◆ **Goal of the exercise**
Please set out every line of the items below as a Markdown table with the columns Row and Line, numbering each row and skipping blank lines. Leave the pictures out of the table.

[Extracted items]
==*==
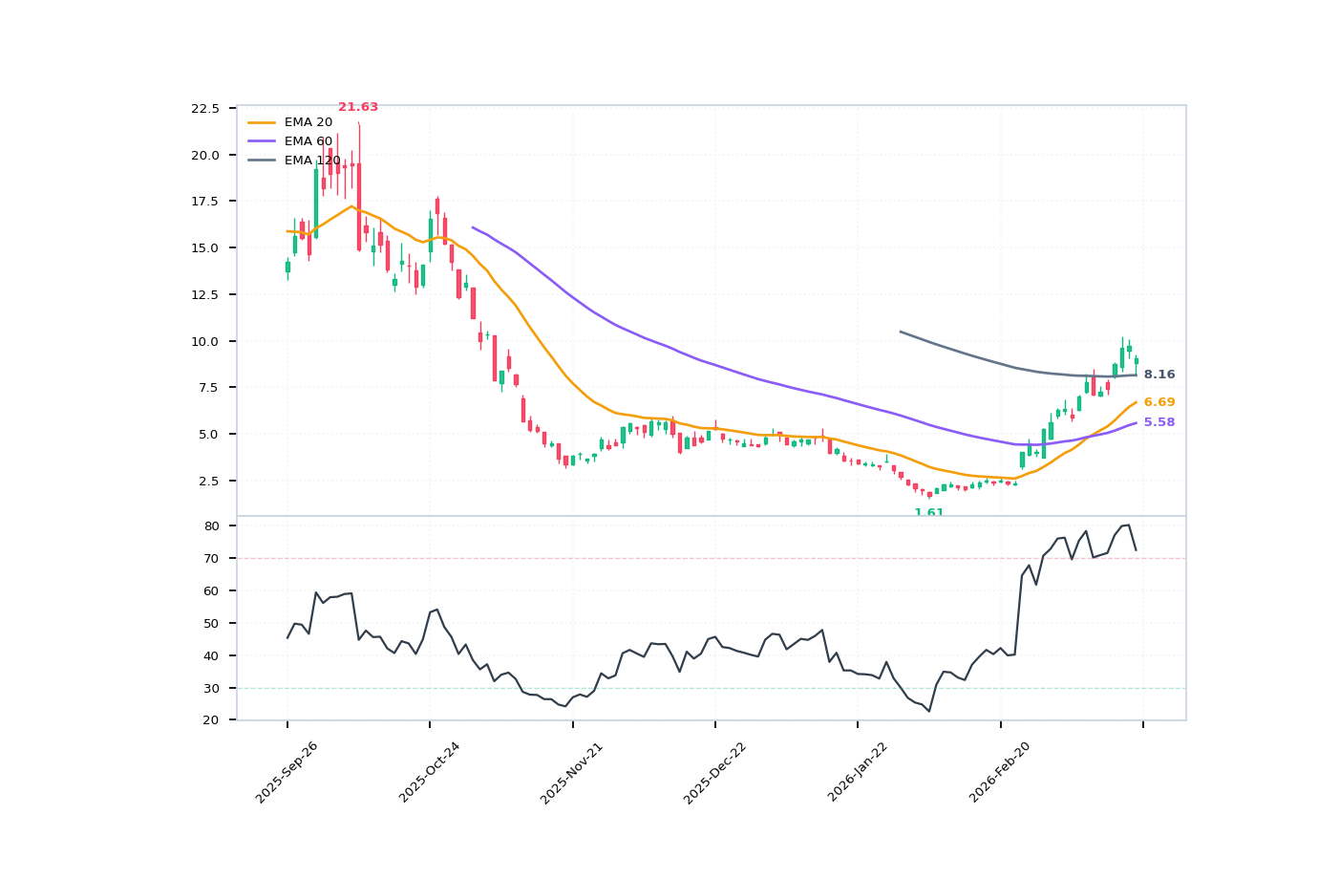This screenshot has height=879, width=1318.
Task: Click the peak high label 21.63
Action: (358, 107)
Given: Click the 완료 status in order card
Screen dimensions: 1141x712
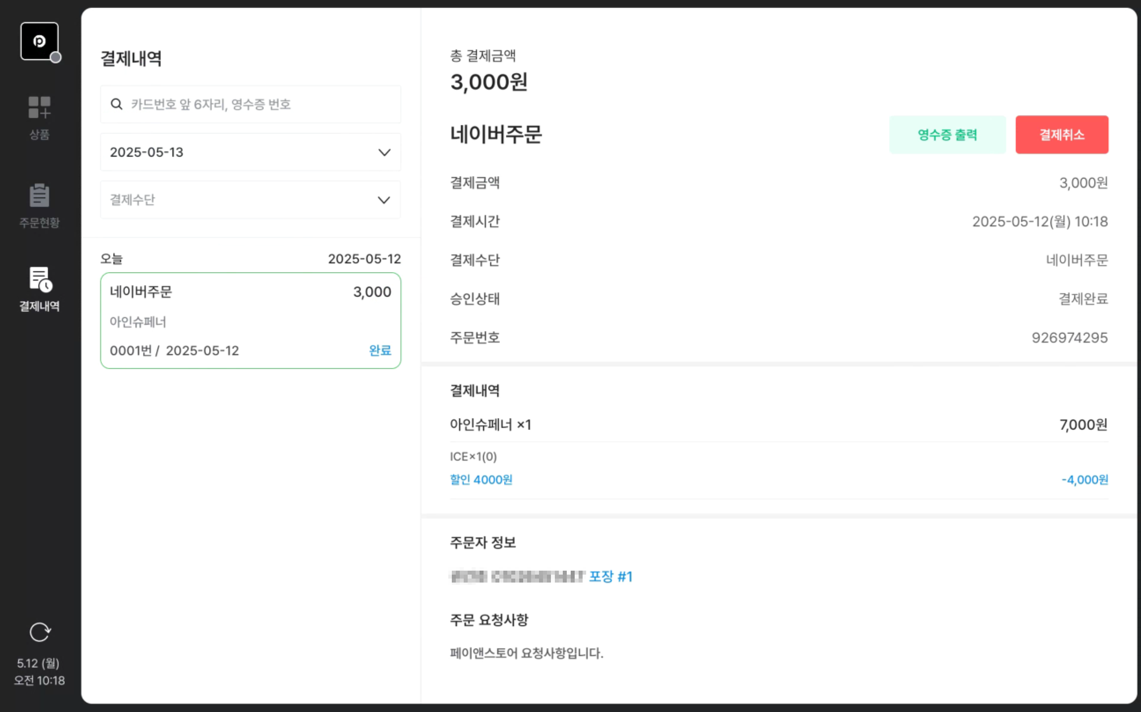Looking at the screenshot, I should [380, 350].
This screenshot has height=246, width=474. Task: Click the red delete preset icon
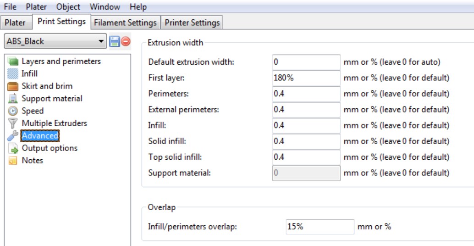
==*==
◆ **Written solution**
| Row | Line |
|---|---|
| 1 | This screenshot has height=879, width=1318. |
| 2 | Task: Click the peak high label 21.63 |
| 3 | Action: (358, 107) |
| 4 | Given: Click the 완료 status in order card |
| 5 | Screen dimensions: 1141x712 |
| 6 | Looking at the screenshot, I should [380, 350]. |
| 7 | This screenshot has height=246, width=474. Task: Click the red delete preset icon |